• The exercise: Rewrite the data as a JSON list of strings, one string per line with blank lines left out, covering everything from the line containing "Click line number 15 in the gutter" down to the line containing "Looking at the screenshot, I should pos(65,195).".

• Data for the task:
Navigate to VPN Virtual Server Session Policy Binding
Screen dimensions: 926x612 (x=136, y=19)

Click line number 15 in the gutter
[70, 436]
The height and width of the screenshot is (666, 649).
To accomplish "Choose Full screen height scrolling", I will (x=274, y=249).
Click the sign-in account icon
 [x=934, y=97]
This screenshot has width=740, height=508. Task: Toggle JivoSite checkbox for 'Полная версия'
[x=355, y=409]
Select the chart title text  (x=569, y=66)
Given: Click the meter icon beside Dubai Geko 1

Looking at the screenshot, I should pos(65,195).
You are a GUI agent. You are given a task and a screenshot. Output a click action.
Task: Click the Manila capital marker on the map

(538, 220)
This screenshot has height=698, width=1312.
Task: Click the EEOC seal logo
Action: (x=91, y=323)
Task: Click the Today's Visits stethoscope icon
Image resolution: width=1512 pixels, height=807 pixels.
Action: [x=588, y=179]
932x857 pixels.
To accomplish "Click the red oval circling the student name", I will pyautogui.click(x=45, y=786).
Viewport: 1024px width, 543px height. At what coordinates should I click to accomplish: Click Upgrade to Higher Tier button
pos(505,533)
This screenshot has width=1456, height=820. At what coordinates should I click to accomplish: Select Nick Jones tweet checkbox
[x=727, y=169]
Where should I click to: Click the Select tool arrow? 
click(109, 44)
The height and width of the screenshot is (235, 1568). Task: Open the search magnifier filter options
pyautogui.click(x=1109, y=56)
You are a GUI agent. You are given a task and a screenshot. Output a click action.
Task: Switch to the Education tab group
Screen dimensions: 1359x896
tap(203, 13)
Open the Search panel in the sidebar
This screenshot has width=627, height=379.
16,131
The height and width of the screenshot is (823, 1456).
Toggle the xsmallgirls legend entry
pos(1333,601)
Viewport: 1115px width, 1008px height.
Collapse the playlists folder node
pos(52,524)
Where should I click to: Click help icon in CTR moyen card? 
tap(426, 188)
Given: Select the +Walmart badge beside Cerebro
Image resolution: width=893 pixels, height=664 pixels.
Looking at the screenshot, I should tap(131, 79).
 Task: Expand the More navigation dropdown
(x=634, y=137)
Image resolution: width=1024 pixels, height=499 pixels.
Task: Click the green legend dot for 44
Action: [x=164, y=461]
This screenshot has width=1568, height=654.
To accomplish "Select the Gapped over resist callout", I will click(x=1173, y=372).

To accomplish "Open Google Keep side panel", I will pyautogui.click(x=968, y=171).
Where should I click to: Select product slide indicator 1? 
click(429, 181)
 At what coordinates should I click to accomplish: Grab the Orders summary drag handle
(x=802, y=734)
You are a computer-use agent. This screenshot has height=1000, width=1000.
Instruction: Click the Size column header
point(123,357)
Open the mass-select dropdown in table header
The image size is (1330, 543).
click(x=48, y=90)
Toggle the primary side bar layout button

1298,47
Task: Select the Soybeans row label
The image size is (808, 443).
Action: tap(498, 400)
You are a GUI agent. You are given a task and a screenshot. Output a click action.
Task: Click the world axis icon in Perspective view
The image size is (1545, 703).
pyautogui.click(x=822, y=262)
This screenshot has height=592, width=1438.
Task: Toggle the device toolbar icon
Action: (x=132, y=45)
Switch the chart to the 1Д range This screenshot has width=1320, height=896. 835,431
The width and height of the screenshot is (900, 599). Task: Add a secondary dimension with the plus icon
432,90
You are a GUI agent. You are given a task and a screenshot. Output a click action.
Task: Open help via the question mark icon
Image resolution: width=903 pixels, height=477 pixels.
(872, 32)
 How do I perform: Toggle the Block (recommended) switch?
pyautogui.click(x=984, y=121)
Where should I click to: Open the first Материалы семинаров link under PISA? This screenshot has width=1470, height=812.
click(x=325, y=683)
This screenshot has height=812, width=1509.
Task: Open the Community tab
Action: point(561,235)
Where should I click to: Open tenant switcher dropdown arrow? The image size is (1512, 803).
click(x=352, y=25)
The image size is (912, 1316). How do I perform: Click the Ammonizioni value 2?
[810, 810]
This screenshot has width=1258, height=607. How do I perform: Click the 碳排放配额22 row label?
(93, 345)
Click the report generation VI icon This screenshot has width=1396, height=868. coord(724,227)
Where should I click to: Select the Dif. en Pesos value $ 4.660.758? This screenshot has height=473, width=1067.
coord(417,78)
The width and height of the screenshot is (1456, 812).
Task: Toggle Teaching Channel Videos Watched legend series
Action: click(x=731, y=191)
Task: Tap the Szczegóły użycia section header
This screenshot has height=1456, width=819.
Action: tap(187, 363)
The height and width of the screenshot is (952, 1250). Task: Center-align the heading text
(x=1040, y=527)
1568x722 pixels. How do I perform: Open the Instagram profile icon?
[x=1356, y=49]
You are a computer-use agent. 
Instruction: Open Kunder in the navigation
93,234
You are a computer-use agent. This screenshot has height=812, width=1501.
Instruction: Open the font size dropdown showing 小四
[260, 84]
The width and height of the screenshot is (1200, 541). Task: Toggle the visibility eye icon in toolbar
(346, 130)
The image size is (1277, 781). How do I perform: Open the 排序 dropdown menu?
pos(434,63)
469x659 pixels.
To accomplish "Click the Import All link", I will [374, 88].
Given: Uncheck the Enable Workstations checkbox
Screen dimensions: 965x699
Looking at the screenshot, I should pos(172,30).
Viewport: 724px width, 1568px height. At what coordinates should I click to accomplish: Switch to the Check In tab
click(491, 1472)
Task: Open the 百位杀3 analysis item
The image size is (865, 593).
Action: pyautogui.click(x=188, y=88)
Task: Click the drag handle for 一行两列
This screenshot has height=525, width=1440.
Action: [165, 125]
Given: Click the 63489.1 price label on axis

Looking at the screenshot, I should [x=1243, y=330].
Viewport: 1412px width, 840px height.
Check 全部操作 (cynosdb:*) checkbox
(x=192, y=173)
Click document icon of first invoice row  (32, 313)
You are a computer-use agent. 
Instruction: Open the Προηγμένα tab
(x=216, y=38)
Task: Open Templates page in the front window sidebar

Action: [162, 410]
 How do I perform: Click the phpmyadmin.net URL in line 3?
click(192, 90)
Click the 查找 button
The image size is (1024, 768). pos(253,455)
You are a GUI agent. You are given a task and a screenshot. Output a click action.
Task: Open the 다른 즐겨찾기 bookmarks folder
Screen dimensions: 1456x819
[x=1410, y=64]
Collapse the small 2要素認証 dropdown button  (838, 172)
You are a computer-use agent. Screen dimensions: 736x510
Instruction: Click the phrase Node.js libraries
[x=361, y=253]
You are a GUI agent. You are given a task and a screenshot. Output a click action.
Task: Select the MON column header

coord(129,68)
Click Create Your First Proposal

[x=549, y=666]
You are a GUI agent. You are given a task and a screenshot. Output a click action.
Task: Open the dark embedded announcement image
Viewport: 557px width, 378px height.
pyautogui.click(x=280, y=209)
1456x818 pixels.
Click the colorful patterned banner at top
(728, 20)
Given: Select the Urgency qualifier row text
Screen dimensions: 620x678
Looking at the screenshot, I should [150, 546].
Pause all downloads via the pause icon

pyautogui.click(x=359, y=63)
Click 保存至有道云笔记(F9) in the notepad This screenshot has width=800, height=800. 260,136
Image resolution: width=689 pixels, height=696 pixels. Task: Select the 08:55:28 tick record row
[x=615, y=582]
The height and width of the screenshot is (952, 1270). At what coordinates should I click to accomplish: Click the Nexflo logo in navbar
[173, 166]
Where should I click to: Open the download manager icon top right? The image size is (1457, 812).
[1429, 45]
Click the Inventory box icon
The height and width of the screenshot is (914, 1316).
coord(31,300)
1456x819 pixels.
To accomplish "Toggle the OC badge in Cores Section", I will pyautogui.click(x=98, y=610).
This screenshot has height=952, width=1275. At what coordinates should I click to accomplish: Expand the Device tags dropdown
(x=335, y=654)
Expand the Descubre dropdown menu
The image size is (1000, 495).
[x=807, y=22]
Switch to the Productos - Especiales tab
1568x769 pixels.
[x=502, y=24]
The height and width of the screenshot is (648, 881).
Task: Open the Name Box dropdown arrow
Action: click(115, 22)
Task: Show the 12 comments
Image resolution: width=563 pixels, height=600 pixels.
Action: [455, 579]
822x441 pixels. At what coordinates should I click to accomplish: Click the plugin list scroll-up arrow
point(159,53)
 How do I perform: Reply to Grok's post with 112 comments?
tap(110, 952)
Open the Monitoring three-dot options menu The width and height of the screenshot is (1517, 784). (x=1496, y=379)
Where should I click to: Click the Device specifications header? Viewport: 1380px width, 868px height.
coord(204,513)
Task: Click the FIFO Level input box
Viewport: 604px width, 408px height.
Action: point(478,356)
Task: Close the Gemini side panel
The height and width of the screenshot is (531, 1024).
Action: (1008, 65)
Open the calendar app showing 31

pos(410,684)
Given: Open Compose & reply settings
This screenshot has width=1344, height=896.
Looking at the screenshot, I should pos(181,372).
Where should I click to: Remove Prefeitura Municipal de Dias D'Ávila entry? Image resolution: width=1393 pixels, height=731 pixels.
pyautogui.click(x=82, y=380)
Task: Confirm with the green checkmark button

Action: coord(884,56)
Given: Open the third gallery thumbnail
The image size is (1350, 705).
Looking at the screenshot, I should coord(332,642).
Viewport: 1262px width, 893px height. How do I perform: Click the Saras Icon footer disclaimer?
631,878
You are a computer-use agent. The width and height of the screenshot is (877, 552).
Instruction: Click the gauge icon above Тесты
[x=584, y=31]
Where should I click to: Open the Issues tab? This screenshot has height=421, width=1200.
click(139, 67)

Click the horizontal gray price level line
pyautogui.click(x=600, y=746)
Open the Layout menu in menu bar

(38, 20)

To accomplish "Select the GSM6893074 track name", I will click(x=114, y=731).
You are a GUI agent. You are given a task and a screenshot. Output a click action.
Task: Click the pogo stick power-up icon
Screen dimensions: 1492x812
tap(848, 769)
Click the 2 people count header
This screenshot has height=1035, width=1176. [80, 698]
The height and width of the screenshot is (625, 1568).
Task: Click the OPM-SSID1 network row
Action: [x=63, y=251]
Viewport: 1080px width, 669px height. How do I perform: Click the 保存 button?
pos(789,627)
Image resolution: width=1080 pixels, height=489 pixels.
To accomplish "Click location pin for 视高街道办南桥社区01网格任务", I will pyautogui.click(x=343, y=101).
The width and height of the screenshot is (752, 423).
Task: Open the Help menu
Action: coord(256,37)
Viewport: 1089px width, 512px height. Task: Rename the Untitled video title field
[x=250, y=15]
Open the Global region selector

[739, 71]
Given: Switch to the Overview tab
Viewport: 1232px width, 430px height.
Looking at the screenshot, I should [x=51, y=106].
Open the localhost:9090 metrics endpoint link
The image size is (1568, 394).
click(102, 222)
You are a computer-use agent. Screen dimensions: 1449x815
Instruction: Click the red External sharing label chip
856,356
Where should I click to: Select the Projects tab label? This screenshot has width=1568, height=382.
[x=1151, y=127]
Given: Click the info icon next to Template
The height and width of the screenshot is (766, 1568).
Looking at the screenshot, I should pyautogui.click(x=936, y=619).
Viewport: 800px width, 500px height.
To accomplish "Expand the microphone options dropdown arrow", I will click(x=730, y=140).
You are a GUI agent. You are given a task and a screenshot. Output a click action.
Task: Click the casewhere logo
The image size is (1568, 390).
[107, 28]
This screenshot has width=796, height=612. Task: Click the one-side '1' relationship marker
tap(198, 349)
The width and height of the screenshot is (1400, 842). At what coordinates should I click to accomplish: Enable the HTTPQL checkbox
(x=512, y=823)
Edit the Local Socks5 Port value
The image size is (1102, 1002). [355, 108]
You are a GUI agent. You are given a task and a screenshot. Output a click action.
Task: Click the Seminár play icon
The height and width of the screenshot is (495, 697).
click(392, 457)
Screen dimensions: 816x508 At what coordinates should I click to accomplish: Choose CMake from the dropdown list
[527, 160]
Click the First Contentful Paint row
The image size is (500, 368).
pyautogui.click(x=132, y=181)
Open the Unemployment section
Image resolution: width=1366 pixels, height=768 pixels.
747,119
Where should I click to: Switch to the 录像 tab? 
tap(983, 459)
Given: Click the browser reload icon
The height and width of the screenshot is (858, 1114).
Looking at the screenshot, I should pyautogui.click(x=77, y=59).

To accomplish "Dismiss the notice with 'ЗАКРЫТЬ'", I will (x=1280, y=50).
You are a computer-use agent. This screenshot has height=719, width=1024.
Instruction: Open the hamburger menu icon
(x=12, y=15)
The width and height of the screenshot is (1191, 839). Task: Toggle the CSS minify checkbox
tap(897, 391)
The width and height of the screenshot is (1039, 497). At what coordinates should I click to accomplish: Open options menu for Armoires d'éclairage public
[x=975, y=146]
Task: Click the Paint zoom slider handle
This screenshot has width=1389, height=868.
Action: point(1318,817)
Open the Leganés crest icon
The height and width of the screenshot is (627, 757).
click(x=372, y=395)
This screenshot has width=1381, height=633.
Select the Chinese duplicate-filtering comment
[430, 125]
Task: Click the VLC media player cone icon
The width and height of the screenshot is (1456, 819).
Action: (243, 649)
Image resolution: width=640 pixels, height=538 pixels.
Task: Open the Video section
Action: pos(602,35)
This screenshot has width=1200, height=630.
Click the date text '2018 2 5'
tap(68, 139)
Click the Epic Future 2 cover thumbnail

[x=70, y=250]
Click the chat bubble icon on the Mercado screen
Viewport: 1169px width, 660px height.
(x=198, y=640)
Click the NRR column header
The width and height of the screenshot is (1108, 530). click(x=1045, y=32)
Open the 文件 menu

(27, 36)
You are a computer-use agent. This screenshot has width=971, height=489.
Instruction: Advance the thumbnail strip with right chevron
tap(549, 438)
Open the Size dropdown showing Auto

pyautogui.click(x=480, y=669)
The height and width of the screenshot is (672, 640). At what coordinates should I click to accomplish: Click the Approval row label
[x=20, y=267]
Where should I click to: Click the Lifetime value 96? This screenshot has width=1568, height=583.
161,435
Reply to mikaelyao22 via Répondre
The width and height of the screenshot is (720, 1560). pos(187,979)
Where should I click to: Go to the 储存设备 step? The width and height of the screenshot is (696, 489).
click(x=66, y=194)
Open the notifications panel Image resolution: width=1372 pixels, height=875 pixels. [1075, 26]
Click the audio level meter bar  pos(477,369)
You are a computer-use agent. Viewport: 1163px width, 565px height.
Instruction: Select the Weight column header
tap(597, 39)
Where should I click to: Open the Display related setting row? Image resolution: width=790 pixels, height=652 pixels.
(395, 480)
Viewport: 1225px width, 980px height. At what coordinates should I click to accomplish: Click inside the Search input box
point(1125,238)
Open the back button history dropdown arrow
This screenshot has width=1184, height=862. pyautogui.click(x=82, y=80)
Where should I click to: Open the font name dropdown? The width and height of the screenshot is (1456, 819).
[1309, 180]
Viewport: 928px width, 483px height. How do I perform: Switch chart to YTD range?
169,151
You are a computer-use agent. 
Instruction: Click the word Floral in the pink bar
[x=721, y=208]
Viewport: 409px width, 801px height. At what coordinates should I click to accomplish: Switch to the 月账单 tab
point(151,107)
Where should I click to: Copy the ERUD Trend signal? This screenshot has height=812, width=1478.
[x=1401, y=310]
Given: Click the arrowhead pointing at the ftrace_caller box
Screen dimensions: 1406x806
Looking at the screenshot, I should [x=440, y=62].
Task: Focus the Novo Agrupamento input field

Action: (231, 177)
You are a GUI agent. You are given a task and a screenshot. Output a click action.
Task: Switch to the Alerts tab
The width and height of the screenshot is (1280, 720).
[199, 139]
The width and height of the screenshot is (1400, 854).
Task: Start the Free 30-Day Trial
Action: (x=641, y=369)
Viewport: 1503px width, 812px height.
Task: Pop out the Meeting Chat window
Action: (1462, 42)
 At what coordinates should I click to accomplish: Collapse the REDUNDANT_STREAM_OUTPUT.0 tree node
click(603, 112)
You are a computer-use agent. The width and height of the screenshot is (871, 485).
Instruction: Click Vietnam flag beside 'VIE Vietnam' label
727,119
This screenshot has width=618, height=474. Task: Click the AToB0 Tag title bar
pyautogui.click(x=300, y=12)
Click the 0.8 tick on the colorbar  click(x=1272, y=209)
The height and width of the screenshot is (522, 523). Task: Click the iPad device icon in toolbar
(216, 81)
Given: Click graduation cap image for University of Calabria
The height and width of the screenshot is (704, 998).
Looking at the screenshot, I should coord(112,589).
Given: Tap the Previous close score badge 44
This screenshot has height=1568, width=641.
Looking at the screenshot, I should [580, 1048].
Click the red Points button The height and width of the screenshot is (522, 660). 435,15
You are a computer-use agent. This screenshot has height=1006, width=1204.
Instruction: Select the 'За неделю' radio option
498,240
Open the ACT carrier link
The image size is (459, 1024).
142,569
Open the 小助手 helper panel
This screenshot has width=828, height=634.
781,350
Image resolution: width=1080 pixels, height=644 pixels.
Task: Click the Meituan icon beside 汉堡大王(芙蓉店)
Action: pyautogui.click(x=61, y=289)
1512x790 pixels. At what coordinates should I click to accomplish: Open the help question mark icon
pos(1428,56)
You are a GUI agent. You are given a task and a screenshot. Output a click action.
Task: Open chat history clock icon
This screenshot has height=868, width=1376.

• Answer:
[
  "Click line number 15 in the gutter",
  "[70, 436]",
  "The height and width of the screenshot is (666, 649).",
  "To accomplish \"Choose Full screen height scrolling\", I will (x=274, y=249).",
  "Click the sign-in account icon",
  " [x=934, y=97]",
  "This screenshot has width=740, height=508. Task: Toggle JivoSite checkbox for 'Полная версия'",
  "[x=355, y=409]",
  "Select the chart title text  (x=569, y=66)",
  "Given: Click the meter icon beside Dubai Geko 1",
  "Looking at the screenshot, I should pos(65,195)."
]